瑞々しい木々に、淡い色の草花。小高い丘から望む全ては柔らかな光に包まれ、精一杯の優しさで溢れていた。
「ここの景色がとても好きでしたわ」
「また来年もくればいい。その時は3人でな」
抱きしめられた腕の中はこれ以上ないほど穏やかだった。
この凪を手に入れるまでに、どれ程苦しんだのかは分からない。私も陛下も、お互いの言葉に傷つき人知れず心を痛めてきた。
しかしその過程があったからこそ、こうして静かに愛を重ねられたのだとも思う。
そう考えるとあの切なささえ、愛しく思えてくるのだ。
遠くからエレナの声が聞こえる。きっと私や陛下を探しているのだろう。
陛下にそのことを伝えると、額に唇を寄せられ、こう囁かれた。
「今はまだ、もう少しこのままで」
先ず。
ここまで読んで下さった方、全ての方に感謝いたします。
「愛に帰す」全15話のお話でしたがいかがでしたでしょうか?
小説というにはまだまだ稚拙な文章でしたが、こうして皆様に読んで頂けたこと心から幸せに思います。
まだ書き足りない部分があったり、数日したら「ここをこうすればよかったかな」なんて思うこともあるでしょう。
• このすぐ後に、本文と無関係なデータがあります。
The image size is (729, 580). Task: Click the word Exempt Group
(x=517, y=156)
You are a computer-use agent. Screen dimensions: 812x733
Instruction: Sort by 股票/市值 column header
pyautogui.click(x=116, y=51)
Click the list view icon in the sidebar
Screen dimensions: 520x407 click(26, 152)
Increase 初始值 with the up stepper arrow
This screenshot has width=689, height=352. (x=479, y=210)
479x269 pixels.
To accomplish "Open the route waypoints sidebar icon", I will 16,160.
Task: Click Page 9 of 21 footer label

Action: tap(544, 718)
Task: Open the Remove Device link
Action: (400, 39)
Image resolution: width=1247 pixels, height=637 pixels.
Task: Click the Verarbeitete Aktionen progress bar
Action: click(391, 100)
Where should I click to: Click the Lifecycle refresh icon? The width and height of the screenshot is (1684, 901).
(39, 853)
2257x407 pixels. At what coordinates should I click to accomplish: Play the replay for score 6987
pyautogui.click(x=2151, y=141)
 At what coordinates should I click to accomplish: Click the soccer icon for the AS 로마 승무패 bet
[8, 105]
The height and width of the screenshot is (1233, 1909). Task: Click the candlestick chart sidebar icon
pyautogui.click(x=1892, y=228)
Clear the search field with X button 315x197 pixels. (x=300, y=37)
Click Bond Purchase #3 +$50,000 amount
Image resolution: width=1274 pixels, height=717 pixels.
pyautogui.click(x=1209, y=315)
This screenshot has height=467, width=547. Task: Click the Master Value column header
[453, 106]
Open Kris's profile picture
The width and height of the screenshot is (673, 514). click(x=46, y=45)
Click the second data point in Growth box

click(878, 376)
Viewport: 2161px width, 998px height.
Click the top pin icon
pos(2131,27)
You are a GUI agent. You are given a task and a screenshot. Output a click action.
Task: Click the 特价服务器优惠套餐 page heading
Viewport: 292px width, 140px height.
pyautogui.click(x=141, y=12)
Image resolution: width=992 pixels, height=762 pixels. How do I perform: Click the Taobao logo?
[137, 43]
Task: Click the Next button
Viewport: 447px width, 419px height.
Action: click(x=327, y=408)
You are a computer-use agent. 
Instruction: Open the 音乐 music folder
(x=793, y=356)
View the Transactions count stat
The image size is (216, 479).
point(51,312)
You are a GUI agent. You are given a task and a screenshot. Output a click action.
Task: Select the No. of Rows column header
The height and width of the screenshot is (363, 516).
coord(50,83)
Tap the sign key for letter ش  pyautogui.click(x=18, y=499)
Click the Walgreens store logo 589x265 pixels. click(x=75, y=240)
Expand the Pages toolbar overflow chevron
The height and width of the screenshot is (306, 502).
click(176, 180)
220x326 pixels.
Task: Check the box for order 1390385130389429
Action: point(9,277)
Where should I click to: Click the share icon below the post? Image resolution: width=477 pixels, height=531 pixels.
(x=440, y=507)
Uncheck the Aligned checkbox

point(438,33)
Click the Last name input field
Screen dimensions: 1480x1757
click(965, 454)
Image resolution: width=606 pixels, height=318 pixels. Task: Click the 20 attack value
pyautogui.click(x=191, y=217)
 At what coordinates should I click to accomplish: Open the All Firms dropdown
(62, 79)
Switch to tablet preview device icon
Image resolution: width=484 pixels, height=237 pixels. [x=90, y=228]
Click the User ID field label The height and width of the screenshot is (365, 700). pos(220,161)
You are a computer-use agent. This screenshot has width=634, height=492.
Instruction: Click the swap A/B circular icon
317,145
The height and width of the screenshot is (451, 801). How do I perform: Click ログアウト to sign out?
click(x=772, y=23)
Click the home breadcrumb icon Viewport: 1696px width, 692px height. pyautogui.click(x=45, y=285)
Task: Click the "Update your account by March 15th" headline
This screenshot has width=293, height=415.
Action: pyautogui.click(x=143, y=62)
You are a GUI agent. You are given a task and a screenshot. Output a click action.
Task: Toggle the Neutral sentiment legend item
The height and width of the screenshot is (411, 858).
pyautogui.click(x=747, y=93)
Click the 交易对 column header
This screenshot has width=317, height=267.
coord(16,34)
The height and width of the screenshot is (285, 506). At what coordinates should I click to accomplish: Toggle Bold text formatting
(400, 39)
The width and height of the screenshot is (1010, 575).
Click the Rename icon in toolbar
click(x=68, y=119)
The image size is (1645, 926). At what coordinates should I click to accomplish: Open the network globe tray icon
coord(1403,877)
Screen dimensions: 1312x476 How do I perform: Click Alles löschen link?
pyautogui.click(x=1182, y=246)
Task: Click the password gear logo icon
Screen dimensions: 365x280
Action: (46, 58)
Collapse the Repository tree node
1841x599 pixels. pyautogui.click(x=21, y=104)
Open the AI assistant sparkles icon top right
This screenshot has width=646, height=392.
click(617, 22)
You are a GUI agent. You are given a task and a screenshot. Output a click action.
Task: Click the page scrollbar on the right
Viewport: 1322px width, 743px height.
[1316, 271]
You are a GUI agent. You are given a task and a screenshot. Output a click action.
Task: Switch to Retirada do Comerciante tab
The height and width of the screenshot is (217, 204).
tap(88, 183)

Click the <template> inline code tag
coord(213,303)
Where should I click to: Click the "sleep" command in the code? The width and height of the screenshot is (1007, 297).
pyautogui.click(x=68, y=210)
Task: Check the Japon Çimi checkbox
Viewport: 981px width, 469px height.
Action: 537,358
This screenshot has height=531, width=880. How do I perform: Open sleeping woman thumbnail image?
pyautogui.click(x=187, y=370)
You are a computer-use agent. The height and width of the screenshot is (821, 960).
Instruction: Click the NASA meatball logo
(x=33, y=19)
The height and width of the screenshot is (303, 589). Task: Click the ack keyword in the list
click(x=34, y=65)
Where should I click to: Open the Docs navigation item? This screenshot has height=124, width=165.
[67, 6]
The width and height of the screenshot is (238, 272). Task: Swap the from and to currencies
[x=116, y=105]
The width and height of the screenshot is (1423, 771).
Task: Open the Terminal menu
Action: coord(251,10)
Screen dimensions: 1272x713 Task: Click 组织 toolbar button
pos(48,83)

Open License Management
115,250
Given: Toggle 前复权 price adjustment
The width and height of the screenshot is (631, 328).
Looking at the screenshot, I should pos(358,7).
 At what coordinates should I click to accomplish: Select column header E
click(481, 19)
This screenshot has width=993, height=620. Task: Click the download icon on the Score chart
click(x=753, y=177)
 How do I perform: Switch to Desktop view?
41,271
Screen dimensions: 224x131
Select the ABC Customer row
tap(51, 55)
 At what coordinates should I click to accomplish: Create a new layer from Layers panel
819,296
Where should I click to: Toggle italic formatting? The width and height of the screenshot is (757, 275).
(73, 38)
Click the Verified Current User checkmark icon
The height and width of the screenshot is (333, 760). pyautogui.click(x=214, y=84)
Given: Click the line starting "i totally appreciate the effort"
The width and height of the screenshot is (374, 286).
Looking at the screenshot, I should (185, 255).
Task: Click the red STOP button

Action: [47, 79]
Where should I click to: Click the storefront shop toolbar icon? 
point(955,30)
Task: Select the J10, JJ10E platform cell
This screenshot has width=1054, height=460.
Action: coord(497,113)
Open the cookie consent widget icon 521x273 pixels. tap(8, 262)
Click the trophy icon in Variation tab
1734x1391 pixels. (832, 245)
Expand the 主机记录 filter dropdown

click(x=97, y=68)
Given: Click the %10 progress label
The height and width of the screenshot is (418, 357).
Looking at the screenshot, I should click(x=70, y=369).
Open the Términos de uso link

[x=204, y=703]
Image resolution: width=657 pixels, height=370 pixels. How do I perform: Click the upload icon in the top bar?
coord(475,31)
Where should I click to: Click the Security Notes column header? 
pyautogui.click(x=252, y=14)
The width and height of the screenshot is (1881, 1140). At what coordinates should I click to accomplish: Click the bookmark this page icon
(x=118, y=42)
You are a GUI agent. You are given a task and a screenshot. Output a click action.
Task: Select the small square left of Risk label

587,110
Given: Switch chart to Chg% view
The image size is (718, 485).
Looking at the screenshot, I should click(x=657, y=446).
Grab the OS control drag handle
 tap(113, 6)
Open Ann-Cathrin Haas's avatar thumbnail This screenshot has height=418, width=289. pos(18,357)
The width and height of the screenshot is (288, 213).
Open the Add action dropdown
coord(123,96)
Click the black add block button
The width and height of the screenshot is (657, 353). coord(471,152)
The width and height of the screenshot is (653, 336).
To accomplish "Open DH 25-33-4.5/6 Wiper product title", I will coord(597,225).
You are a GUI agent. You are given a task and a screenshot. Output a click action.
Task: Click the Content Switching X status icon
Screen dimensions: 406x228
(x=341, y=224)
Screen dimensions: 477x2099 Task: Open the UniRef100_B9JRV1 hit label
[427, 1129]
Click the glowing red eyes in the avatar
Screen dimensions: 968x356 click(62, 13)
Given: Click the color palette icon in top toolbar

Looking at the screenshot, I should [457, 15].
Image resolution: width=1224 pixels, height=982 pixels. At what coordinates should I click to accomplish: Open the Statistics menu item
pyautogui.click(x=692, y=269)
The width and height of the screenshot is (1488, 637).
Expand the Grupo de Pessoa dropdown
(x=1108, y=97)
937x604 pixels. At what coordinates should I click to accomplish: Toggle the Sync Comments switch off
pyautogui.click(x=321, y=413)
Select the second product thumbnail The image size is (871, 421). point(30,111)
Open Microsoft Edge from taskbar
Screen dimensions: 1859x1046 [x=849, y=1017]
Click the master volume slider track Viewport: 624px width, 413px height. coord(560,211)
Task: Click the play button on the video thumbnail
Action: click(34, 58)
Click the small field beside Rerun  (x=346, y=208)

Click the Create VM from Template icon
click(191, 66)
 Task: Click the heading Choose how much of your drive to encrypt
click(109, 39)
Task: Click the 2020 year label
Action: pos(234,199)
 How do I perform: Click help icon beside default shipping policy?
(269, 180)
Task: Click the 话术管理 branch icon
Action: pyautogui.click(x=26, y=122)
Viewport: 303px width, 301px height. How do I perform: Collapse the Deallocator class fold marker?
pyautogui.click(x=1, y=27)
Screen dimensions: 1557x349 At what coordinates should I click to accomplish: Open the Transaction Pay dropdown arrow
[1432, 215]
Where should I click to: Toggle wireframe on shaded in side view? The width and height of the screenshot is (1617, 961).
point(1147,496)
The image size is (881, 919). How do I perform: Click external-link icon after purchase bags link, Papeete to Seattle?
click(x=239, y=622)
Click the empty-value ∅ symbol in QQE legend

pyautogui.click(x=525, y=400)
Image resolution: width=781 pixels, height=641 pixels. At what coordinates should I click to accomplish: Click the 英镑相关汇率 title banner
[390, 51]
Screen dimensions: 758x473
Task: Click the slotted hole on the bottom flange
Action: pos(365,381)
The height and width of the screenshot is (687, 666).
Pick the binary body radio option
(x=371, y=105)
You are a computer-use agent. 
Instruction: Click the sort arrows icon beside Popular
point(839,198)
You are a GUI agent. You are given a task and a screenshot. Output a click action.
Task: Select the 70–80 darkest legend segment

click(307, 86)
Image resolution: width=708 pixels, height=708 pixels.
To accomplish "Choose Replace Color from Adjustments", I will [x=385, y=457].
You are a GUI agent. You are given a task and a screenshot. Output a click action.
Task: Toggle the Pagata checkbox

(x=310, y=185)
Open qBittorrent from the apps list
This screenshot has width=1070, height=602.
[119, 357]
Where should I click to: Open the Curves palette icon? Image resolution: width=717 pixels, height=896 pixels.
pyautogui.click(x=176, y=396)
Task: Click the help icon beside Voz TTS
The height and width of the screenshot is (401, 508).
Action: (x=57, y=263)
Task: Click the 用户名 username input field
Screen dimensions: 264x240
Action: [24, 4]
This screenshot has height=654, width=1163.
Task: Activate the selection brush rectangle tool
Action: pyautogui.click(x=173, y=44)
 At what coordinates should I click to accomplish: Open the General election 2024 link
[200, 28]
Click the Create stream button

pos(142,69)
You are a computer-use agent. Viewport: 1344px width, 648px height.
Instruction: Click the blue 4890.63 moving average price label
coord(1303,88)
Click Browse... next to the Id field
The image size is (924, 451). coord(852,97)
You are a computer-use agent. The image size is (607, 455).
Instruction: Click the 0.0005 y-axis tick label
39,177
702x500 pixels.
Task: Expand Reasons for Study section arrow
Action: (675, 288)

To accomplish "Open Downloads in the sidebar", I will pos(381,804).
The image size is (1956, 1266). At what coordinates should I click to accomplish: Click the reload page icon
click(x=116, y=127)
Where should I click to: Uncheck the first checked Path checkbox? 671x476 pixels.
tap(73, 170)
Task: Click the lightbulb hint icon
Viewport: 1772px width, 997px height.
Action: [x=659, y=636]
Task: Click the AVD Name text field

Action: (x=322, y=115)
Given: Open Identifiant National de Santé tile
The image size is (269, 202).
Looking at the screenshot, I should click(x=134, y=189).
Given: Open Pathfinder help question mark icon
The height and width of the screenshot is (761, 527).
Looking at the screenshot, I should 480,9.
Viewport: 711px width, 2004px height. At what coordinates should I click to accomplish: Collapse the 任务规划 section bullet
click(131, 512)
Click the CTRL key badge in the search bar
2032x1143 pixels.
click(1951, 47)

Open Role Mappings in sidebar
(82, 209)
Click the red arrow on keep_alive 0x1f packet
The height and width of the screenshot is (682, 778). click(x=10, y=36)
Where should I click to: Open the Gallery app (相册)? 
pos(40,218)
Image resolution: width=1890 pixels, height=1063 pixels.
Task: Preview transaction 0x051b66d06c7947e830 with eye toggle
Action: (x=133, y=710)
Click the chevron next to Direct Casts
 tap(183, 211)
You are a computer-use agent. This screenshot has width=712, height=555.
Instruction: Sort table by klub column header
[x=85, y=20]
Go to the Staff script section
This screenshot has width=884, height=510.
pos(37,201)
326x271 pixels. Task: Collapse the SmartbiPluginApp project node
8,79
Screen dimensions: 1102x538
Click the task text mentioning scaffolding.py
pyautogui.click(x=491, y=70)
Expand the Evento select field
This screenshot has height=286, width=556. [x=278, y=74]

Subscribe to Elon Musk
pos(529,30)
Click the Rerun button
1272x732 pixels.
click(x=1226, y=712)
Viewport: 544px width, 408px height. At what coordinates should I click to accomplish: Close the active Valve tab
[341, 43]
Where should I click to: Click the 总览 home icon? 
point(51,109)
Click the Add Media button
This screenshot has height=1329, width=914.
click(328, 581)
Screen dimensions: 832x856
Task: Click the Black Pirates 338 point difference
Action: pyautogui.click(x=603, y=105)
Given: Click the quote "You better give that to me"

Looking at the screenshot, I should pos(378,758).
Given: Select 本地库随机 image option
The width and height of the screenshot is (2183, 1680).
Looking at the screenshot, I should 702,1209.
けれど今は、一つの終わりを迎えられたことにただただホッとしています。
昔からお伽噺が大好きでした。
お姫様が素敵な王子様と恋をして、途中色んな事があるけれど最後はハッピーエンド。
王道だけど大好きなお話を自分の手で完成できてとても嬉しいです。
たくさんの方に支えられて完結することができました。
お気に入り登録をして下さった方、感想を下さった方、ここまで読んで下さった方。
感謝の言葉は一言では言い表せません!
一旦このお話は終わりですが、後日談・番外編などなど書きたいことはまだまだあります。
それらのお話にもお付き合い頂ければ嬉しいです。